Showing posts with label OpenGL. Show all posts
Showing posts with label OpenGL. Show all posts

December 10, 2008

ATI emulates Nvidia for CS4 and codecs

Computerworld notes "ATI Stream," which is included in a new driver update for ATI Radeon HD 4000 series-based cards:

'To show its potential, ATI released free Avivo Video Converter software, which takes advantage of the Radeon HD 4000's graphics processors to let users convert video as much as 17 times faster at up to 720p quality, said Dave Nalasco, a technical expert at ATI, during a webcast today. The entire archived webcast is available online by clicking on "On Demand" and then "Live Show Wed Dec 10 2008."

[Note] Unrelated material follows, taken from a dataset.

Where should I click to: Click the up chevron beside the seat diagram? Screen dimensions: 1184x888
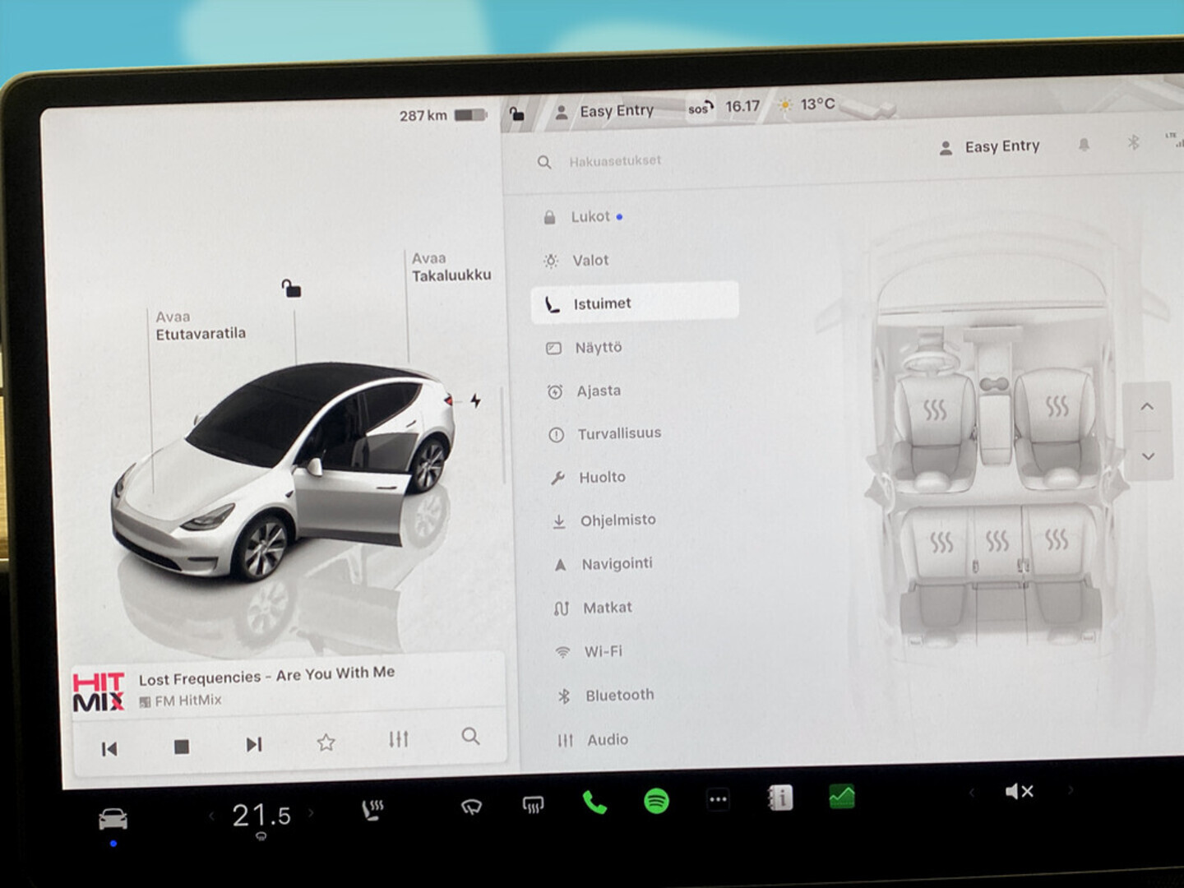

Other software that takes advantage of ATI Stream includes Adobe Systems Inc.'s PhotoShop CS4, After Effects CS4, Flash 10 player and Acrobat Reader and Microsoft Corp.'s Windows Vista, PowerPoint 2007, Expression Encoder and Silverlight player. Video-editing applications from CyberLink and ArcSoft are expected by March.'

It's a bit unclear now just what this means for Adobe apps; Premiere is not mentioned and there's been no chatter on compatibility.

ATI does say that the ATI Video Converter "accepts almost any video file format as a source, and outputs to many different file formats, including MPEG-1, MPEG-4/DivX, WMV and H.264/AVC. MPEG-2 and H.264/AVC benefit from ATI Stream acceleration with ATI Radeon HD 4800 and ATI Radeon HD 4600 Series GPUs."

Some of the strategy for countering nVidia is in the PDF ATI Stream Computing Update. nVidia's recent moves were discussed here earlier in CS4 & the nVidia CX movies.

November 21, 2008

CS4 & the nVidia CX movies

This is the 1st comment on this $2000 nVidia card that I've seen from someone at Adobe, from DAV's TechTable, CS4 Production Premium & the nVidia CX.

For more on nVidia & Adobe, check out the movies at nVidia's Adobe pages, which previously were only on YouTube.

Update: Nvidia adds marketing ideas with a web page called Adobe Speaks Visual (even though several GeForce cards cause problems with Adobe apps that are using the GPU more and more).